For the past five decades, Indian urban folk music has been synonymous with one name – Susmit Bose. Armed with a guitar and harmonica, Bose sang about the truths seen on the streets while his contemporaries played covers. And at 70, he is still going strong.
Bose was a familiar face for college students in the 1970s, when interest in pop and rock music was at its peak. But he went the folk route, like his heroes Pete Seeger and Bob Dylan. He wrote his own songs and recorded them too.
His first EP ‘Winter Baby’, was released in 1971 and ‘Train to Calcutta’ (1978), was the first original English album to come out in India. Forty two years later, it was re-released digitally on November 1 as one half of the double album ‘Then & Now’, to commemorate his milestone birthday. The other half is a compilation of songs from his later albums.
Singing for change
“’Train to Calcutta’ was the first album which addressed social change for a better world,” says Bose, who was inspired to become an urban folk artiste after hearing Pete Seeger’s song ‘I Can See A New Day’ at school.
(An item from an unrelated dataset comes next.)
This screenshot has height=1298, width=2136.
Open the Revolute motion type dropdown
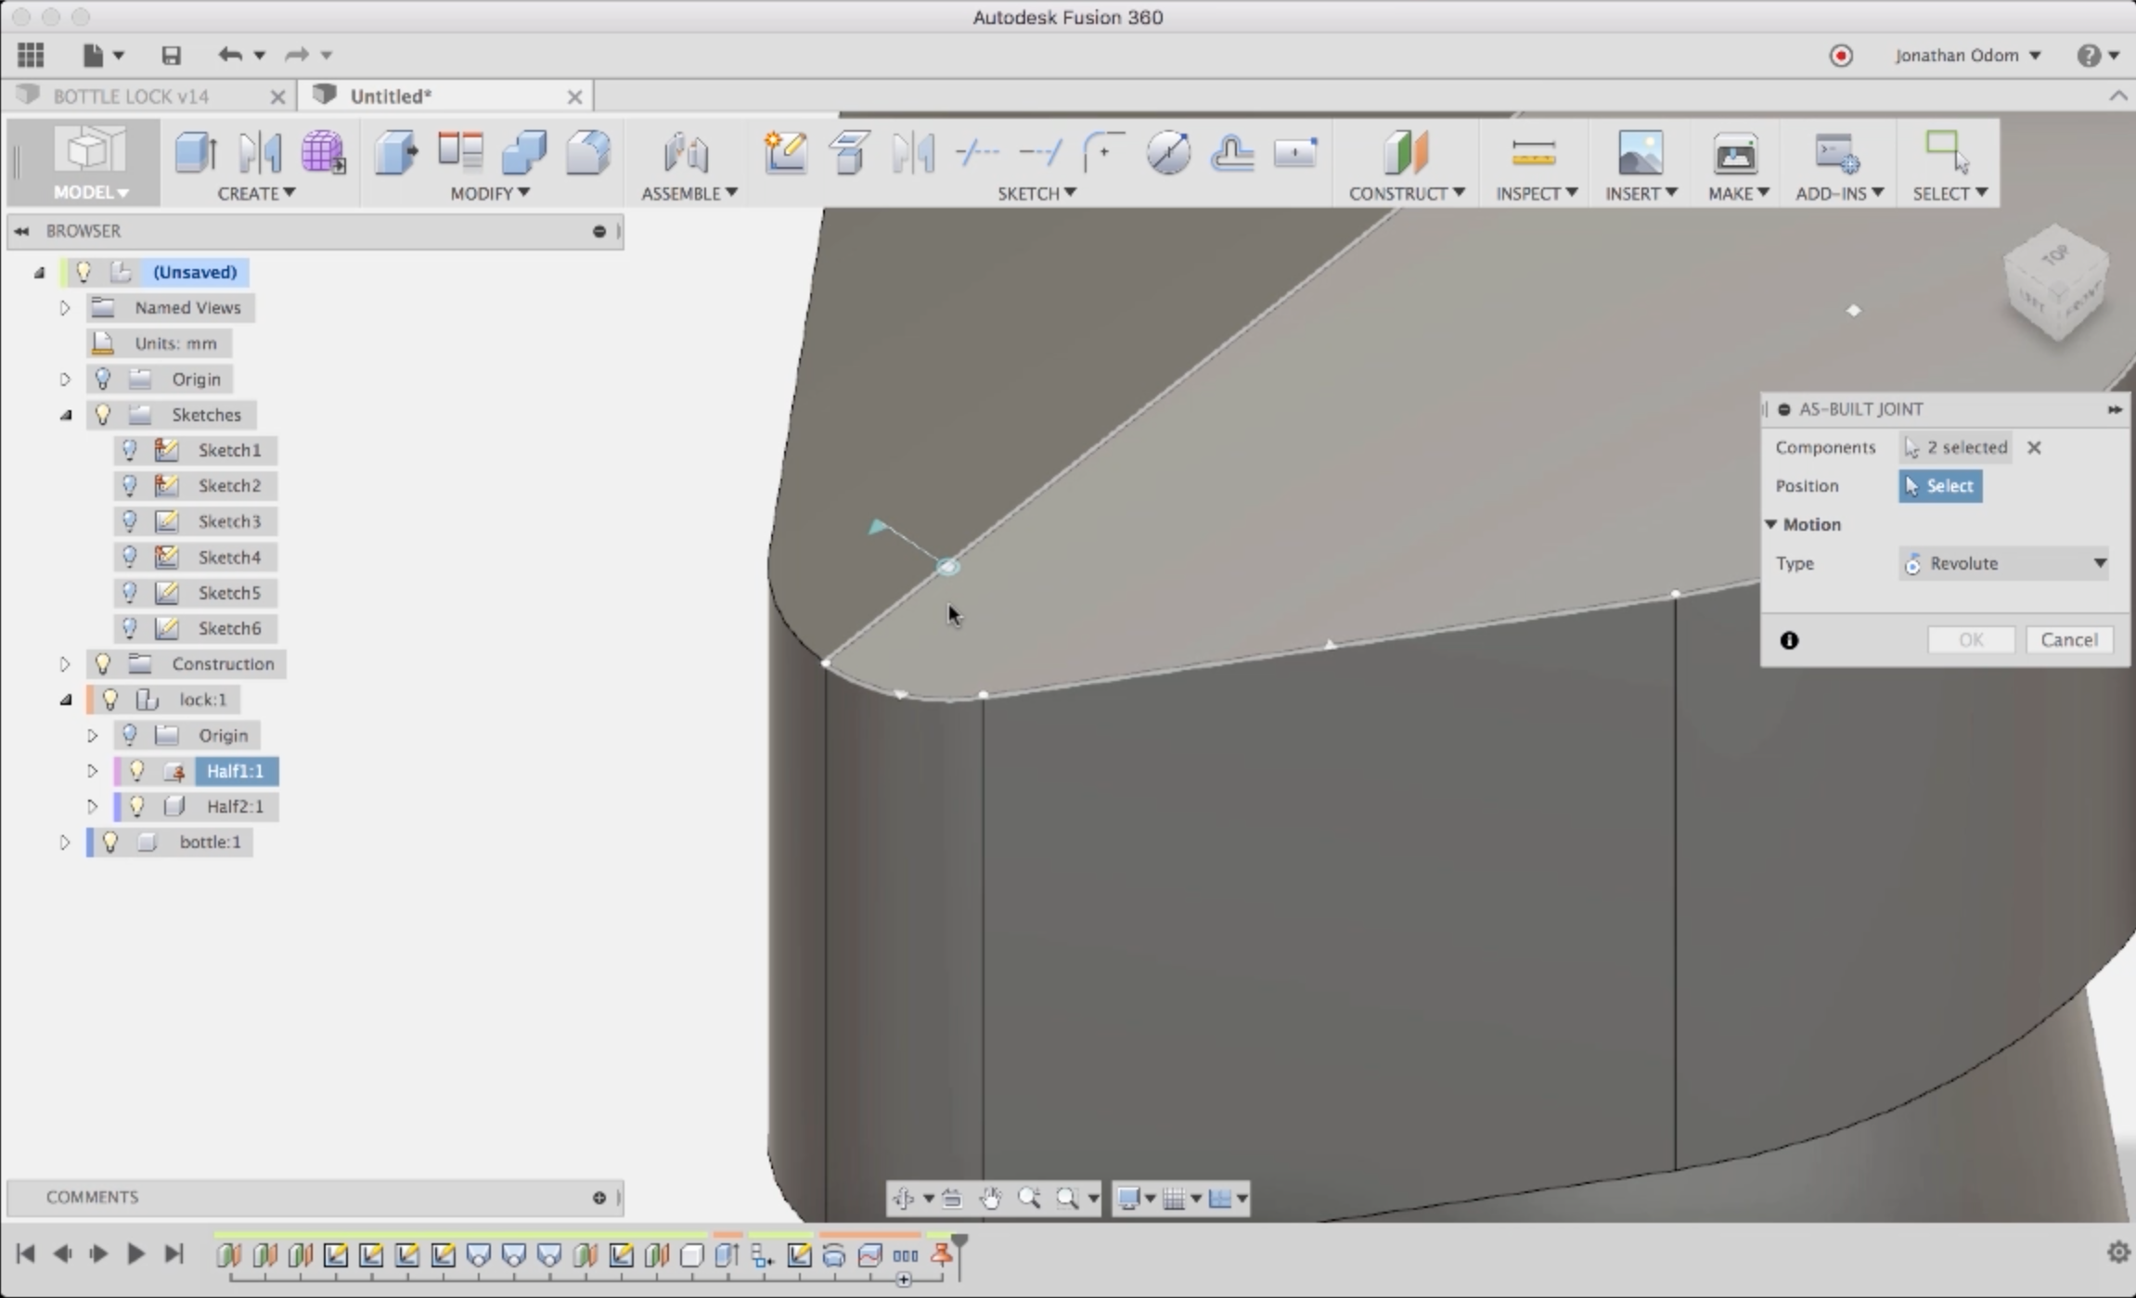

Dylan’s unconventional songwriting had an enormous influence as well. “I was so caught up with the idea of change – a better vision and perspective, that I started writing my own songs. ”
These were first played to the crowds at the Cellar, a Delhi discotheque which held folk nights every Monday, where solo artistes sang covers. “During the performance, I would slip in my own songs without mentioning it. Some would notice and later, I would confess that it was my own. That’s how I got people interested in listening to my music,” said Bose.
Exploitation of the vulnerable, including children and protest songs were major themes he dealt with. The albums ‘Public Issue’ (2006) and ‘Be the Change’ (2007) talk about the division of the world and man on racial, economic and territorial grounds. The song ‘Dear Sir’ broaches the topic of discrimination against women while capitalism becomes the target in ‘The Economic Hit Man’.
‘Essentially Susmit Bose’ (2009) contained songs about the Babri Masjid demolition, female foeticide and activist Dr. Binayak Sen, whose imprisonment for allegedly helping Maoists affected him deeply.
Bose also became the first singer to render ‘Hum Honge Kamiyab’, the Hindi version of ‘We Shall Overcome’, for All India Radio, which became a cult anthem for protests. In 1990, American broadcasting company CBS approached Bose to make an album called ‘Man of Conscience’ in honour of anti-apartheid movement leader Nelson Mandela.
Initially, he had wanted to be a classical musician like his father Sunil Bose, but took to English music. Conflicts between the rebellious teenager and the parent resulted in Bose being thrown out of the house. He would spend nights sleeping on railway platforms and public places like Connaught Place.
Once in a while, he would flee to Kathmandu, a cultural hotspot on the hippie trail, to immerse himself in music, radical ideas and psychedelia amidst ‘empowered and enlightened’ thinkers.
“One day, I was singing Led Zeppelin’s ‘Stairway to Heaven’ on a broken guitar. Somebody came up to me and said it was incorrect. He took the guitar to play and was terrific! I was too stoned to even look at him. When he went away, my group asked me, ‘What were you and Jimmy talking about?’ It was Jimmy Page (Zeppelin’s guitarist),” said Bose, narrating an experience he had in the Himalayan city, to which he paid tribute through the song ‘Kathmandu’ in ‘Train to Calcutta’.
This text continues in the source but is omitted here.